What this exercise asks:
A – Update the Alignment Science job posting: reproduce it starting at "Experience with Kubernetes" and ending at "collaborative office environment.", with "onsite" replaced by "in the office".
B – Answer these questions using the Alignment Science job posting.
(i) In what city and country is the position located?
(ii) Under the hybrid work policy, what minimum share of the time must an employee be onsite?
(iii) What education does the role require?

Supplied text:

Research Engineer / Scientist, Alignment Science

at Anthropic

📍 San Francisco, United States

USD 315,000-340,000 per year

MIDDLE

✅ Hybrid

SCRAPED

Used Tools & Technologies

Not specified

Required Skills & Competences ^?

Kubernetes @ 3 Machine Learning @ 3 Communication @ 3 NLP @ 3

Details

Anthropic’s mission is to create reliable, interpretable, and steerable AI systems that are safe and beneficial for users and society. The team combines researchers, engineers, policy experts, and business leaders to build beneficial AI systems.

Responsibilities

Build and run elegant and thorough machine learning experiments to understand and steer the behavior of powerful AI systems.
Conduct exploratory experimental research on AI safety focusing on risks from powerful future systems.
Collaborate with teams including Interpretability, Fine-Tuning, and Frontier Red Team.
Work on scalable oversight techniques to keep highly capable models helpful and honest.
Develop AI control methods to ensure safety in unfamiliar or adversarial scenarios.
Create model organisms of misalignment to empirically understand alignment failures.
Build and align automated systems to speed up alignment research.
Conduct alignment assessments for pre-deployment safety.
Develop robust defenses and evaluation frameworks for model safety and mitigate risks before deployment.
Investigate model welfare, moral status, and related ethical questions.
Test robustness of safety techniques by training language models to subvert these techniques.
Run multi-agent reinforcement learning experiments (e.g., AI Debate).
Build tools to evaluate model jailbreaks.
Write scripts and prompts to produce evaluation questions on model reasoning in safety contexts.
Contribute to research papers, blog posts, and talks related to AI safety research.

Requirements

Significant software, machine learning, or research engineering experience.
Experience contributing to empirical AI research projects.
Familiarity with technical AI safety research.
Preference for fast-moving collaborative projects.
Willingness to take on tasks beyond job description.
Interest in AI impacts.

Strong Candidates May Also Have

Experience authoring research papers in machine learning, NLP, or AI safety.
Experience with large language models (LLMs).
Experience with reinforcement learning.
Experience with Kubernetes clusters and complex shared codebases.

Candidates Need Not Have

All required skills or formal certifications.

Benefits and Logistics

Education: Bachelor's degree or equivalent experience required.
Hybrid work policy: Expect to be onsite at least 25% of the time.
Visa sponsorship available with reasonable effort and immigration lawyer support.
Competitive compensation and benefits, equity donation matching, generous vacation and parental leave, flexible working hours, and a collaborative office environment.

Company Insight

Anthropic sees AI research as big science requiring collaborative, high-impact projects.
Emphasis on communication and empirical science approach akin to physics and biology.
Research directions include scalable oversight, AI control, interpretability, scaling laws, AI safety, and learning from human preferences.

Salary

Annual salary range: $315,000 - $340,000 USD.

Extracted records:
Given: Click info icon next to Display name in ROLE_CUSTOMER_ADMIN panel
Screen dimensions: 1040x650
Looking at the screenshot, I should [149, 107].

==

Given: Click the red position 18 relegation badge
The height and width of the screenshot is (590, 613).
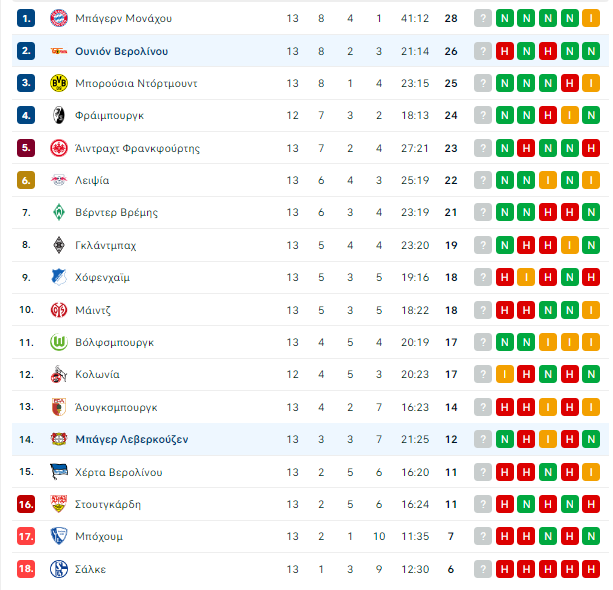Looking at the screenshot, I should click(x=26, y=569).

Exercise answers:
A –
Experience with Kubernetes clusters and complex shared codebases.

Candidates Need Not Have

All required skills or formal certifications.

Benefits and Logistics

Education: Bachelor's degree or equivalent experience required.
Hybrid work policy: Expect to be in the office at least 25% of the time.
Visa sponsorship available with reasonable effort and immigration lawyer support.
Competitive compensation and benefits, equity donation matching, generous vacation and parental leave, flexible working hours, and a collaborative office environment.

B –
(i) San Francisco, United States.
(ii) At least 25% of the time.
(iii) A bachelor's degree or equivalent experience.